Но Царёв не унывал. Надо учиться, и скоро придут в артиллерийскую инструментальную разведку новые кадры. Да и не в разведку тоже! Их управление после финской войны сразу озаботилось и начало набирать в военные училища почти идеальный состав курсантов из студентов технических и математических вузов. Те считать умеют!
Научены![55]
За них тоже серьёзно взялись. Всем, не имеющим законченного военного образования, к новому году предписывалось сдать экзамен экстерном за полный курс военного училища.
Ну а пока, после интенсивных занятий по теории и практике, подошла очередь летних стрельб. Сколько можно тренироваться «всухую», когда в специальный станок втыкали учебный снаряд, имитируя заряжание?!
На окружной полигон полк прибыл в начале июня из Пинска и не спеша отрабатывал все действия по-боевому. Жаль, снарядов для практики отвели мало.

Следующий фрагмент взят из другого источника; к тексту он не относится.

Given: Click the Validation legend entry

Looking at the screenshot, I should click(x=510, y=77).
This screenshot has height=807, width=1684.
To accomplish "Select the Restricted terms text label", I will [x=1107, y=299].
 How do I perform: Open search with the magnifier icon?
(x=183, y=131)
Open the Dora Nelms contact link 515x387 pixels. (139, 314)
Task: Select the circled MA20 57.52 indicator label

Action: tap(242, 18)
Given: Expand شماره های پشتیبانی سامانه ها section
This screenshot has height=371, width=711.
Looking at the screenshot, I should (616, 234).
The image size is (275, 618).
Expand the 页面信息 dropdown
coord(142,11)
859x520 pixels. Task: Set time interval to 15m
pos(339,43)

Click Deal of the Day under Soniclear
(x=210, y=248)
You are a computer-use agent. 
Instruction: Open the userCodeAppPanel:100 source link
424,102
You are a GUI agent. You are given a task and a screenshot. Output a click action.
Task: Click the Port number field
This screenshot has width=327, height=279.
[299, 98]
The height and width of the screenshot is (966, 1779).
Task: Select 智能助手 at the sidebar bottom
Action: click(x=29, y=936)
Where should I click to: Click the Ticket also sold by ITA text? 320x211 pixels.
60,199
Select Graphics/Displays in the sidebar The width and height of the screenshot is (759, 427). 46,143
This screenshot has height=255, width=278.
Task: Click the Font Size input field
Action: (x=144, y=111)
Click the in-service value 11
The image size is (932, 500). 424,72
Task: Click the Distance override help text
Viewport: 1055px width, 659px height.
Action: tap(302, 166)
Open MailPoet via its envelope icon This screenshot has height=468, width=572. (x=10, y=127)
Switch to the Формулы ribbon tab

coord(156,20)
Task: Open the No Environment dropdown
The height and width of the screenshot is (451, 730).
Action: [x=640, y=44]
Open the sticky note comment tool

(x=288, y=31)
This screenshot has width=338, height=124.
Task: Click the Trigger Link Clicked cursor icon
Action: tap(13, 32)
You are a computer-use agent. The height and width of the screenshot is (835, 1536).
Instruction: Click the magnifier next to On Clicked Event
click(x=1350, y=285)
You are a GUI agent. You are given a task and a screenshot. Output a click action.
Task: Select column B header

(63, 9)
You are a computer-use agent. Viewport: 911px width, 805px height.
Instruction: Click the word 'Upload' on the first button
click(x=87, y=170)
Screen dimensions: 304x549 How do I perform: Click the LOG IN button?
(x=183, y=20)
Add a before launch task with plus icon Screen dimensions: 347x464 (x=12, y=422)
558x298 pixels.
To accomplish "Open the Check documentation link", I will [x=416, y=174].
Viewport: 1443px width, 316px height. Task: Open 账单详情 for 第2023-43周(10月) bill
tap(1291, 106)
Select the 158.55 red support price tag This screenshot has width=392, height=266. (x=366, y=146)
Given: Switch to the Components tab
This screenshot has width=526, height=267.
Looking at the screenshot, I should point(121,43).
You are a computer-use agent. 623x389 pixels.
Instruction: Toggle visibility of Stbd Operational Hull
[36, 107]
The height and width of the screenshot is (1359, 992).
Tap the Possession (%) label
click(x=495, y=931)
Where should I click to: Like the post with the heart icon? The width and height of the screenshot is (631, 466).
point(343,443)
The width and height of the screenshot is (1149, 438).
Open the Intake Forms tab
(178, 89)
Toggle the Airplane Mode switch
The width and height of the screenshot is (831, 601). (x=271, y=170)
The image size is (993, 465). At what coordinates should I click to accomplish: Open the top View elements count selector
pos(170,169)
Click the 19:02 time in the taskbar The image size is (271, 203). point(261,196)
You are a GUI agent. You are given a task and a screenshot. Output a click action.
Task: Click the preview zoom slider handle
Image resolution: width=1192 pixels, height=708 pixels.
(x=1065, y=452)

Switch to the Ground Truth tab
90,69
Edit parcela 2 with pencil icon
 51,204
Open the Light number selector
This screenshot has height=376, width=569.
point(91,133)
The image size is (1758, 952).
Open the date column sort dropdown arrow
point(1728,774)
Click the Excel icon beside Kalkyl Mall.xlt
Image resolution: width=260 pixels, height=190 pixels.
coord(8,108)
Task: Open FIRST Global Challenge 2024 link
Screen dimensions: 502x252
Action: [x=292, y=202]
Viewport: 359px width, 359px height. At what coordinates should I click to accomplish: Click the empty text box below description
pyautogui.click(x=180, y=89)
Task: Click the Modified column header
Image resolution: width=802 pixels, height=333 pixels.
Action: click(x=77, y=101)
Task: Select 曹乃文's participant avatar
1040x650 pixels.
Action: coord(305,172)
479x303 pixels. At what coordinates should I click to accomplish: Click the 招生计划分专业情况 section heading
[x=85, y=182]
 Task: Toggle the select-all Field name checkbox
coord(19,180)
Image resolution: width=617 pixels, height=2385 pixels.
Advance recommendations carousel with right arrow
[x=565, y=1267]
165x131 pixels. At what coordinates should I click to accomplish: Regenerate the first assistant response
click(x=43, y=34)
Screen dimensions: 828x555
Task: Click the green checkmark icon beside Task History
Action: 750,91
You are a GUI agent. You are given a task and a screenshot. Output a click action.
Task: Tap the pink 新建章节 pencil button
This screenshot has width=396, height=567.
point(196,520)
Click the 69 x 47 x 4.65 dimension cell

Где-то рядом затарахтел мотоцикл.
«Ни черта себе!» – подумал Константин, глядя, с какой охраной теперь ездит Ненашев.
Максим, подойдя к нему, отдал честь. Только после они обнялись.
– Извини, что в прошлый раз так получилось.
– Слушай, а почему тобой так пограничники интересуются?
– Знаю много, им завидно. Но всё же мы достигаем консенсуса одновременно!
– Чего?
– Удовольствие, говорю, получаем вместе. И не надо путать с коитусом! Кстати, тебе известно, что понятие «дефлорация» означает грубое изъятие у прекрасной дамы букета цветов с последующим от неё бегством?
Вечная тема военных, так и сейчас узнаём своих. А побалагурить, подшутить над товарищем и сразу над собой? Нет, что-то есть особенное в военных! Может, потому, что нельзя заниматься серьёзным делом с серьёзным лицом?
– О! Узнаю Ненашева! – захохотал Царёв. – А помнишь?…
– Нельзя мне помнить, – вздохнул Максим и взял однокашника за локоть. – Давай в следующий раз.
Панов ничего не знал о человеке, когда-то учившемся вместе с Ненашевым два года в артиллерийской школе. Кроме того, что погибнет этот майор весной 1942 года. Зато, видя потуги командиров Царёва, помнил результат.